Wabup Bangkalan: Pelatihan Kerja Wajib Berujung Penempatan Kerja
BANGKALAN • Dinas Perindustrian dan Ketenagakerjaan (Disperinaker) Kabupaten Bangkalan menggelar pelatihan berbasis kompetensi bagi ratusan pencari kerja, Rabu (20/5/2026).
Program tersebut dibuka langsung oleh Wakil Bupati Moch Fauzan Ja’far.
Dalam sambutannya Fauzan menegaskan, pelatihan kerja tidak boleh berhenti hanya pada proses belajar di kelas.
Ia memastikan, peserta mendapatkan pendampingan hingga penempatan kerja setelah pelatihan selesai.
“Yang kita harapkan pelatihan ini berkelanjutan. Jadi tidak hanya pelatihan saja, tapi juga ada penyaluran kerja, pengawasan, dan monitoring agar benar-benar bermanfaat bagi peserta,” ujarnya.

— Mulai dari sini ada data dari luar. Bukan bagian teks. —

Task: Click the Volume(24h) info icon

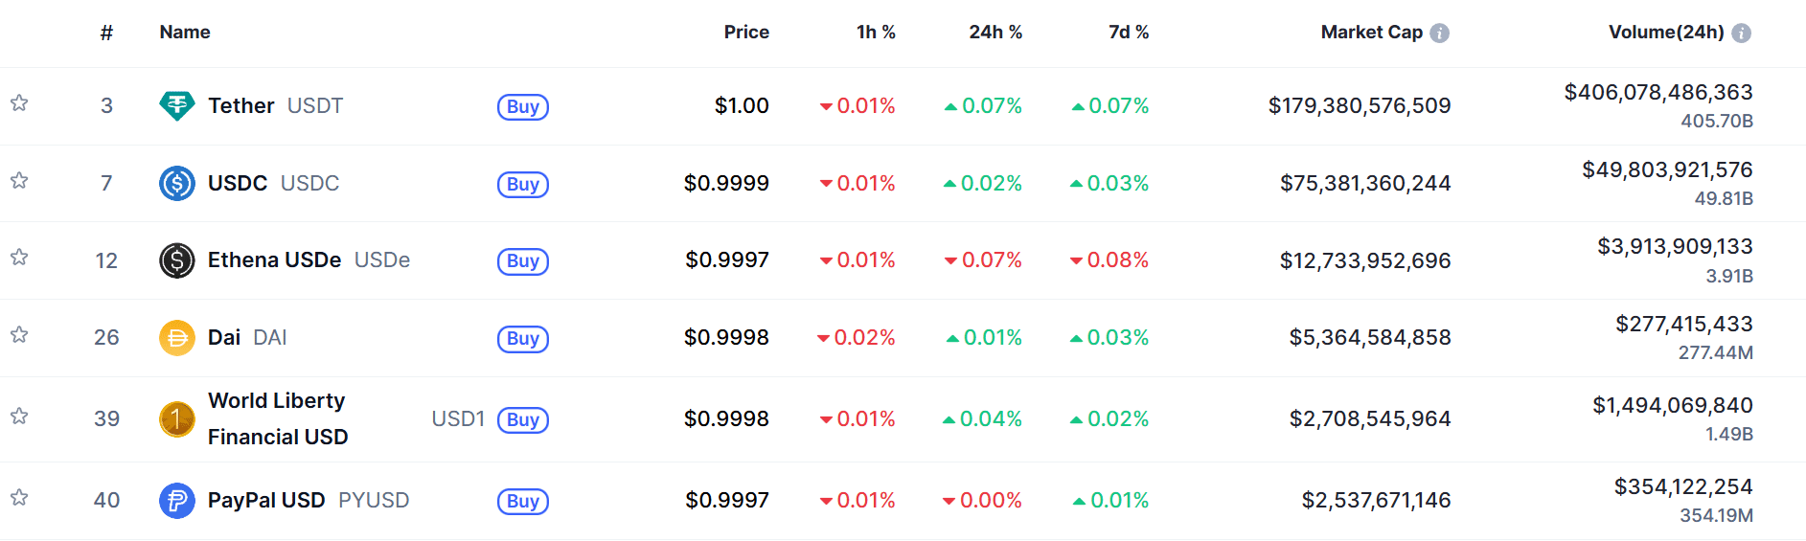Action: (x=1741, y=34)
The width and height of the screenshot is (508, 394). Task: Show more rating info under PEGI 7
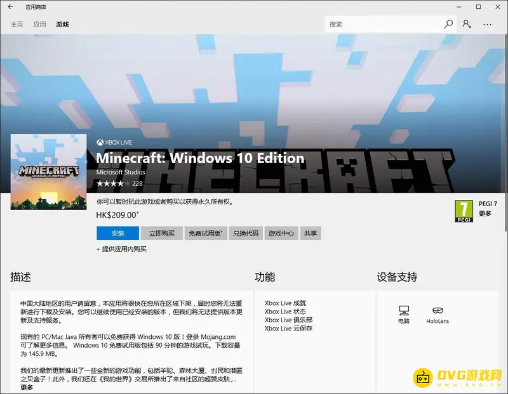click(485, 214)
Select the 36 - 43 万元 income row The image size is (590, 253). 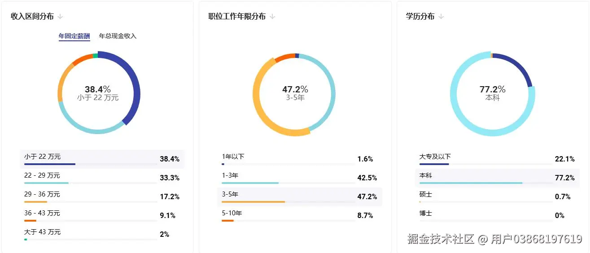click(102, 215)
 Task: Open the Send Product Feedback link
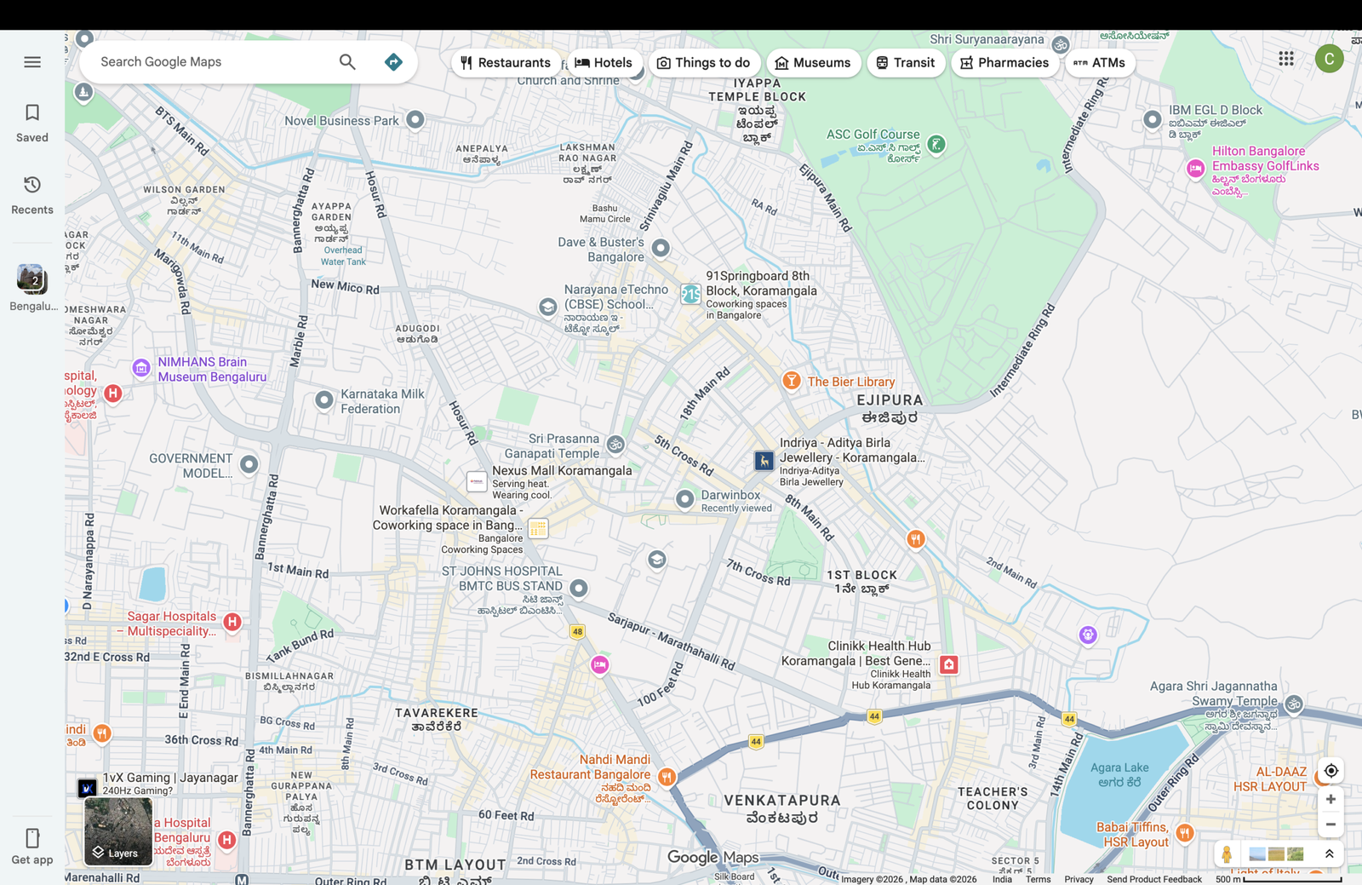click(x=1153, y=879)
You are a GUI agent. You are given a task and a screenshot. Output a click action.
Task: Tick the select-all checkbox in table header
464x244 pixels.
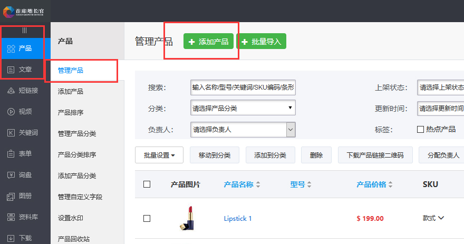[147, 184]
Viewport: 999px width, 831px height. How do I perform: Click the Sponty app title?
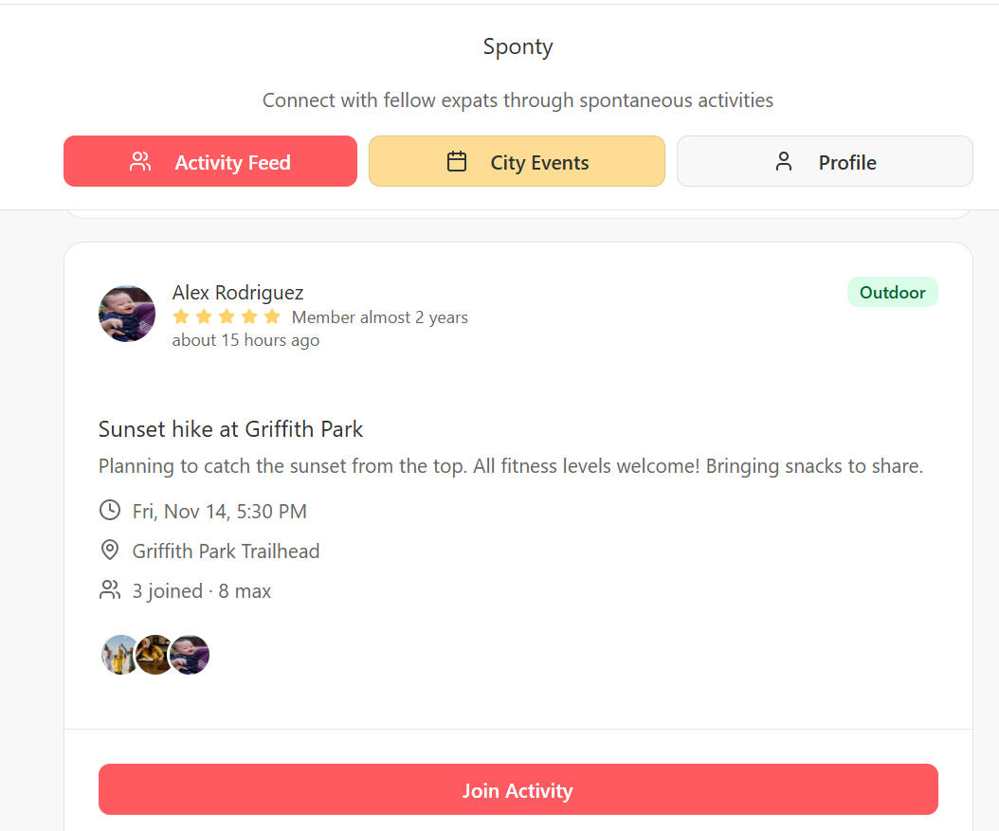click(518, 46)
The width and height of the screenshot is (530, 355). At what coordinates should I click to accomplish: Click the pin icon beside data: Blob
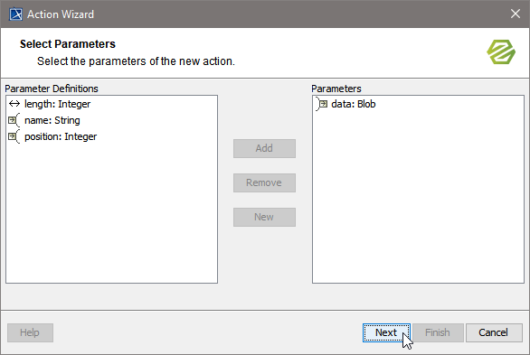(321, 104)
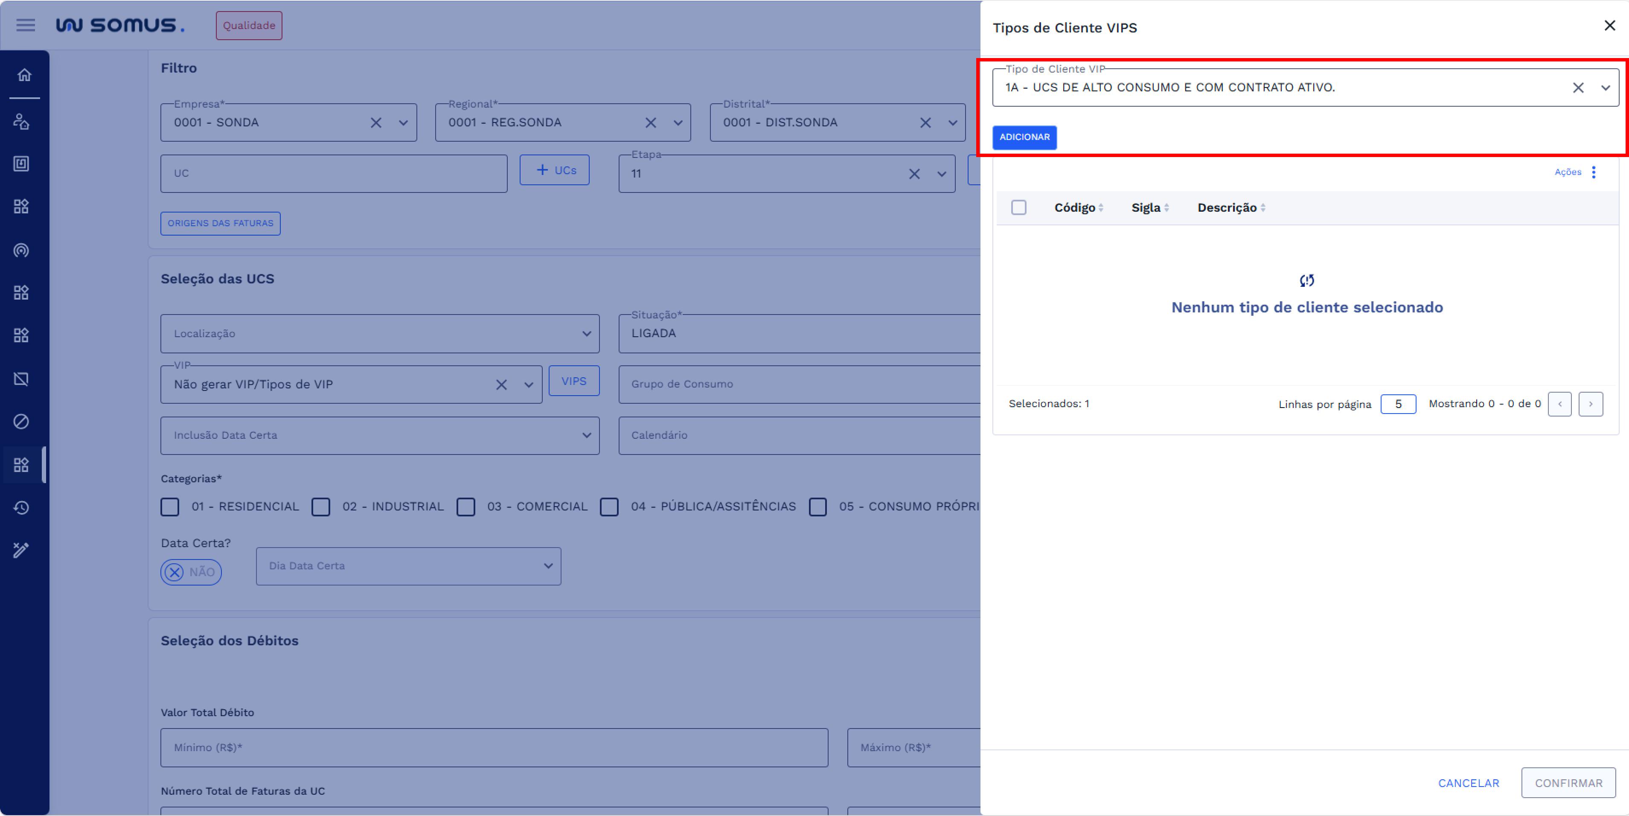Click the magic wand sidebar icon
The height and width of the screenshot is (816, 1629).
(x=22, y=550)
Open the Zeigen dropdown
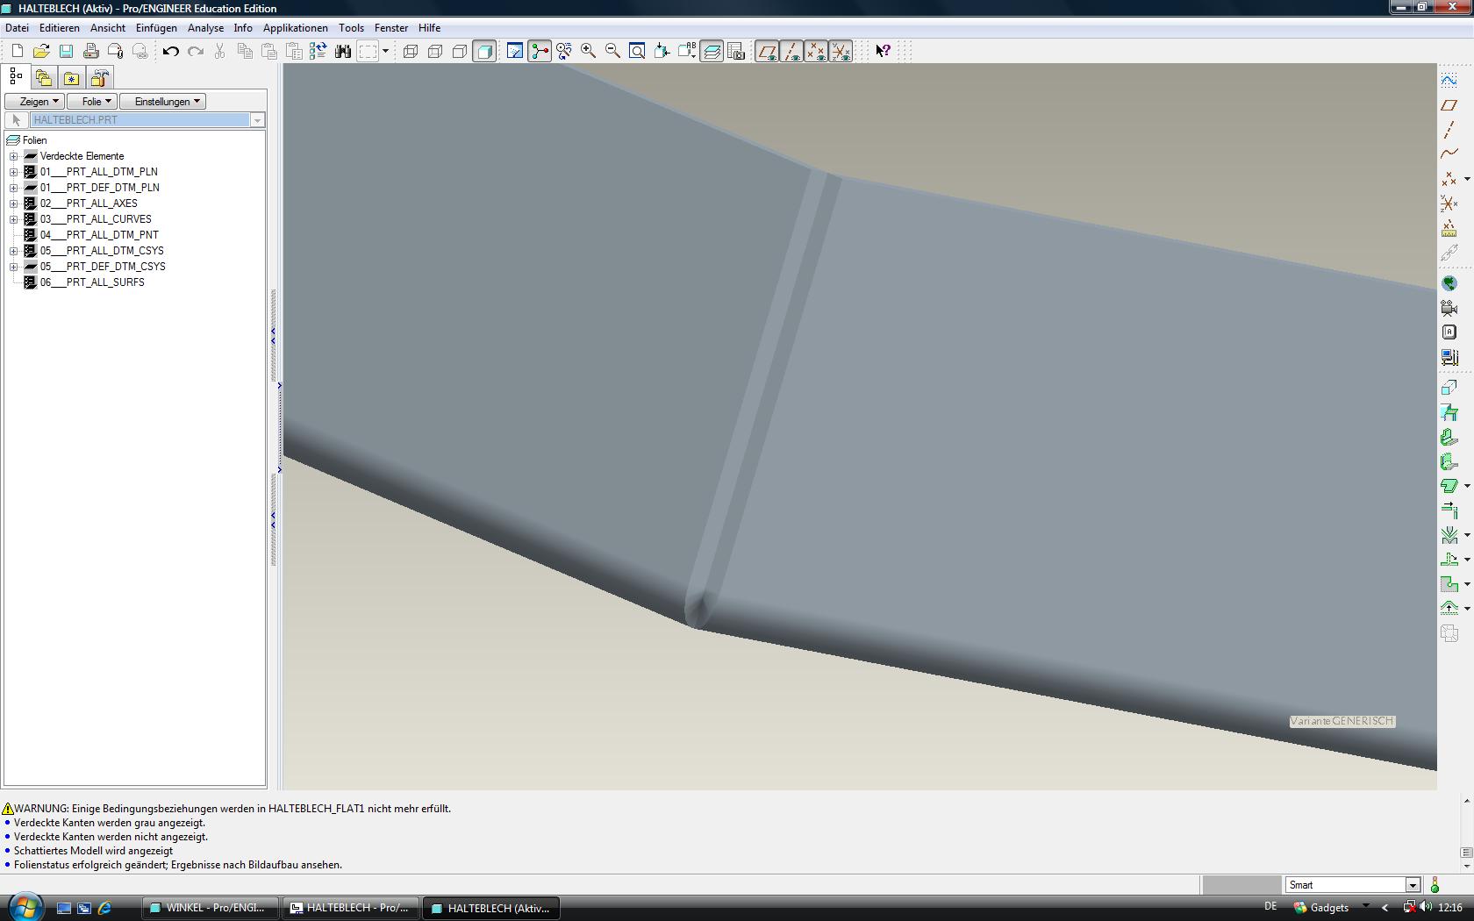The width and height of the screenshot is (1474, 921). (x=34, y=102)
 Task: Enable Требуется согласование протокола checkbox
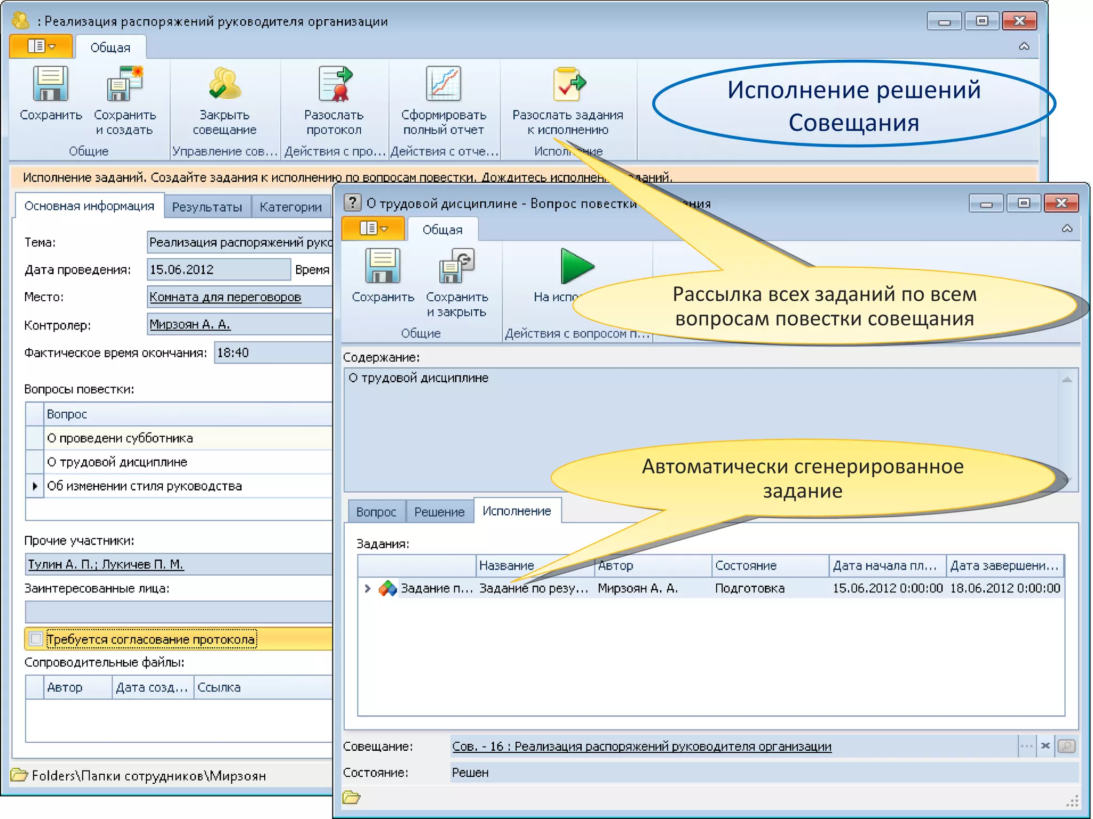point(36,639)
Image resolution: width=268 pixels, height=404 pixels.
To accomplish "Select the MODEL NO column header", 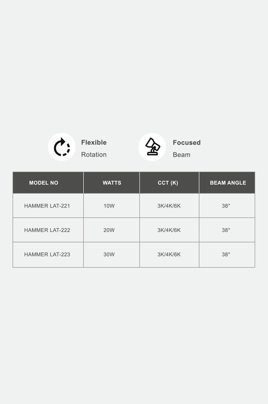I will [43, 183].
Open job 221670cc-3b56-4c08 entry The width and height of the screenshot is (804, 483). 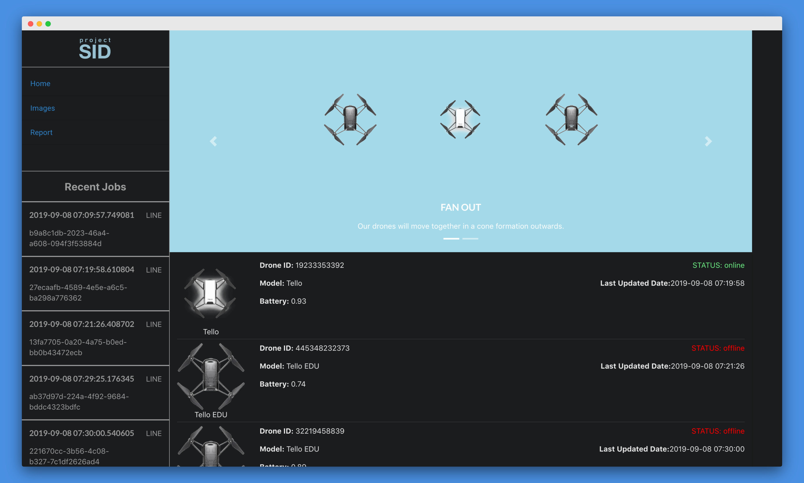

Fauzan menjelaskan, pelatihan berbasis kompetensi tersebut merupakan bagian dari program Pemda, melalui Disperinaker untuk menekan angka pengangguran dan meningkatkan kualitas tenaga kerja lokal.
Menurutnya, tujuh bidang pelatihan yang dibuka tahun ini telah disesuaikan dengan kebutuhan dunia kerja dan industri.
“Kejuruannya memang yang dibutuhkan di lapangan. Harapannya setelah pelatihan mereka bisa langsung terserap kerja,” katanya.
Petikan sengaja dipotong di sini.